Reynolds has placed himself squarely in the center of the PixarBio-InVivo battle.
A co-founder of InViVo, Reynolds served as the company’s CEO, CFO, and chairman for about eight years until he walked away without warning in August 2013, citing a medical condition. Yet within three months, he started PixarBio.
Perrin joined InViVo in January 2014 after serving as president of Dennan Consulting, a biotech consulting firm. Prior to that, he was president and CEO of ConjuChem Biotechnologies, a biotech firm that had been pursuing long-acting diabetes treaments but filed for bankruptcy in 2010, with all its assets being liquidated and all executives resigning.
The Montreal-based company had been in financial turmoil for some time before it shut its doors, and had tried to find a buyer before filing bankruptcy but no offers materialized. It is important to note, however, that ConjuChem had plenty of company on the biotech bankruptcy block. There was a long list of medical device and biotech firms that folded after the financial crises of 2008.
Reynolds is using that against Perrin in the takeover bid. “We all know that [Perrin] took his company before [InVivo] as CEO into bankruptcy, and Perrin has had three years … that’s enough time to succeed with a Frank Reynolds neuroscaffold technology, so it’s time for change,” Reynolds said.
Roberts is a director on InVivo’s scientific advisory board and a member of both the compensation committee and the nominating and corporate governance committee. Outside of InVivo, he is the chief scientific officer at New England Biolabs Inc., of Ipswich, MA.
DiPietro, also a board member, is chairman of InVivo’s compensation committee and also a member of the company’s nominating and corporate governance committee. Since January 2012, DiPietro has also been the executive vice president of human resources at Cambridge, MA-based Biogen Inc.
It is not clear why Reynolds is calling for Roberts and DiPietro’s resignations.

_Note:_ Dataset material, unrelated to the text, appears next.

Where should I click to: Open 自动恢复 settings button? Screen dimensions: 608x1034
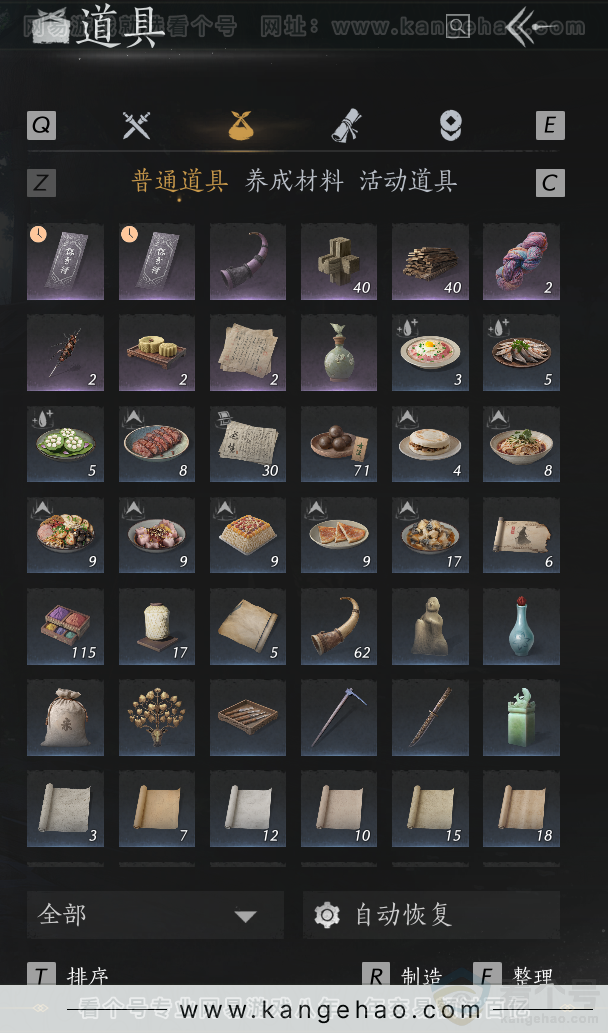(431, 915)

For its part, InVivo has only responded to Reynolds’ claims about being the inventor of the company’s neuro-spinal scaffold device for spinal cord injuries, and has elected to ignore all of the disparaging remarks PixarBio has directed at specific InVivo executives and board members.
Disputed Patent Rights
“The PixarBio press release contained a number of unfounded statements that do not warrant a response,” InVivo stated earlier this week. “However, regarding the claims about patents and intellectual property, InVivo has an exclusive license in the field of spinal cord injury to all patents and patent applications covering the neuro-spinal scaffold. Frank Reynolds is not an inventor on any of these patents or patent applications, so no assignment is required and none was requested.”
To that, Reynolds fired back at InVivo for being “so bad they couldn’t lock up their founder and inventor."
"Not bright, we all know to sign and lock up our stars,” he added. “The failure to conduct an exit interview resulted in lost IP to InVivo Therapeutics.”